Education Policy is Civil Rights Policy

In an article just published in the journal Race and Social Policy, I reviewed why education policy is inseparable from civil rights policy. Failure to recognize this connection is the greatest impediment to improving the academic performance of disadvantaged African American and other minority and low-income children.

For years now, education policymakers and advocates have attempted to close the black-white achievement gap by reforming schools. The primary vehicles have been greater accountability for schools and teachers, higher expectations for students, deregulation and semi-privatization by charter schools, and more recently, curricular reform with the Common Core.

All efforts, however, have come up short. The racial achievement gap remains.

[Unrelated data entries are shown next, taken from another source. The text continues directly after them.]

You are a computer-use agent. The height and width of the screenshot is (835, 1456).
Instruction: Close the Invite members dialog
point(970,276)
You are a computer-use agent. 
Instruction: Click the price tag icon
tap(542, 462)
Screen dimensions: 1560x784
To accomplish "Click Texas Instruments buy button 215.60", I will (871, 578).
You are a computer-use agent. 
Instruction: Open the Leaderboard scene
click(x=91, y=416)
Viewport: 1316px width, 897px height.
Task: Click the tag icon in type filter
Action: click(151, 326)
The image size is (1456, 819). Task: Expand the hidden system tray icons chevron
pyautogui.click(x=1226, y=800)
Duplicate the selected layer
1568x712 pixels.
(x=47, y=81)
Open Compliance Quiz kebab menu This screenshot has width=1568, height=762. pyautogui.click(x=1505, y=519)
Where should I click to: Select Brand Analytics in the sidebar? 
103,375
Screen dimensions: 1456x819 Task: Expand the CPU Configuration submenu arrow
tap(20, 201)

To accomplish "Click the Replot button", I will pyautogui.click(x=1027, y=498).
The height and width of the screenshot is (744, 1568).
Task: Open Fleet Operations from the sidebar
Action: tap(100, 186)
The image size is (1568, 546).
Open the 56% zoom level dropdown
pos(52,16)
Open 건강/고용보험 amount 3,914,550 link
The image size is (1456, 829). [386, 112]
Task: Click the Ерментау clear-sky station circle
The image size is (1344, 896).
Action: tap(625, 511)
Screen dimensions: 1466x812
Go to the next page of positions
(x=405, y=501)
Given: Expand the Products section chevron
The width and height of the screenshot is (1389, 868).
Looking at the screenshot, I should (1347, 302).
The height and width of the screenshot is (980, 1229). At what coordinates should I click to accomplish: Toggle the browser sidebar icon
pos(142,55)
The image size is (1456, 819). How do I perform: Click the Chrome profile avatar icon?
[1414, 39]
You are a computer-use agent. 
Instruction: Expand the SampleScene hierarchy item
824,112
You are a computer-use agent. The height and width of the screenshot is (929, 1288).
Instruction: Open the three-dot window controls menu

In 2008, a group of distinguished experts from diverse backgrounds in social policy, education, religious leadership, and public health issued a statement observing that if children come to school unprepared to learn because of impoverished economic and social conditions, school reform will fail if those conditions remain unaddressed. Since that time, there has been some public (and Obama Administration) attention to the importance of high-quality birth-to-five early childhood programs to bring children to school more ready to learn, of school-based health centers to keep children healthy enough to learn, and of after-school and summer programs to prevent disadvantaged children from falling further behind in the non-school hours. However, this attention, while warranted, has been token, and the achievement gap persists.

These problems are compounded because disadvantaged children are concentrated—increasingly so—in segregated schools attended only by children like themselves. Such schools inevitably exacerbate the achievement gap because in classrooms filled with children needing remediation, the pace of overall instruction must drag.

There have been some worthy efforts to integrate disadvantaged children in more middle-class schools by employing limited inter-district busing and establishing magnet and theme schools combined with parent choice. Yet even if such programs were more widespread (as they should be), too few disadvantaged children live close enough to middle class neighborhoods to make this a feasible solution. Too many live in segregated communities, distant from all-white and all-middle class school systems.

Our metropolitan areas were not segregated by accident, but rather by a century of federal, state, and local policy that was racially explicit, designed purposefully to separate black neighborhoods from white ones. If we continue to believe that segregation happened by accident, it will be more difficult to design appropriate policies to undo it. Acknowledging this history is a first step towards remedies.

In a forum tomorrow, Sherrilyn Ifill, Director-Counsel of the NAACP Legal Defense Fund, Inc., and I will discuss these themes as they apply to recent events in Ferguson, Missouri, and in the broader St. Louis metropolitan area. We caution, however, that Ferguson and St. Louis are not outliers but rather are typical of communities throughout the nation—North, South, East and West. Tomorrow’s event will be live-streamed and archived for viewing afterwards.

In short: We can’t expect to narrow the achievement gap if children come to school unprepared to take advantage of what good schools can offer. If we concentrate such children in schools of poverty and racial isolation, raising their achievement is even more daunting. Desegregation is a necessary part of a school improvement strategy, and there is no way to desegregate schools without desegregating the urban and suburban neighborhoods of our metropolitan areas. And we are unlikely to embark on policies to desegregate if we fail to identify the racially explicit policies that created the segregated neighborhoods we know today.